### RECORDS SUPPLIED

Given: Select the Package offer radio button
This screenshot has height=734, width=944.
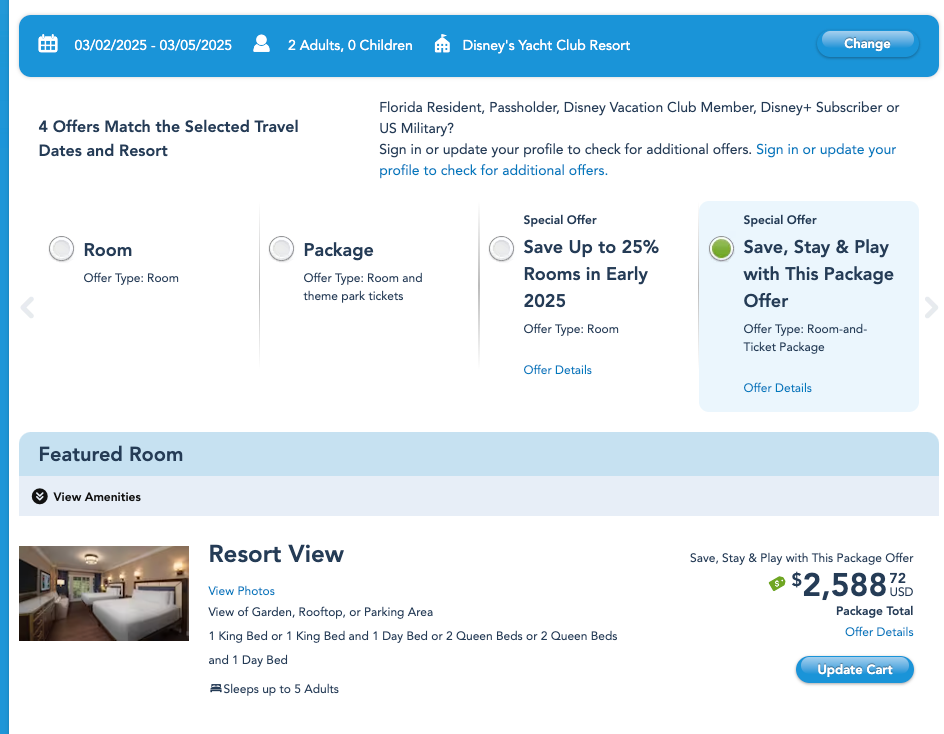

==

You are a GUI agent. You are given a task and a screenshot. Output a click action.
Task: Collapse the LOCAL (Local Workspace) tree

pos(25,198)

### INSTRUCTIONS TO FOLLOW
Can you format the lines starting at the one containing "You are a GUI" and ending at the one containing "pos(25,198)" as a JSON list of strings, one string per line, with blank lines omitted?

### TASK SOLUTION
[
  "You are a GUI agent. You are given a task and a screenshot. Output a click action.",
  "Task: Collapse the LOCAL (Local Workspace) tree",
  "pos(25,198)"
]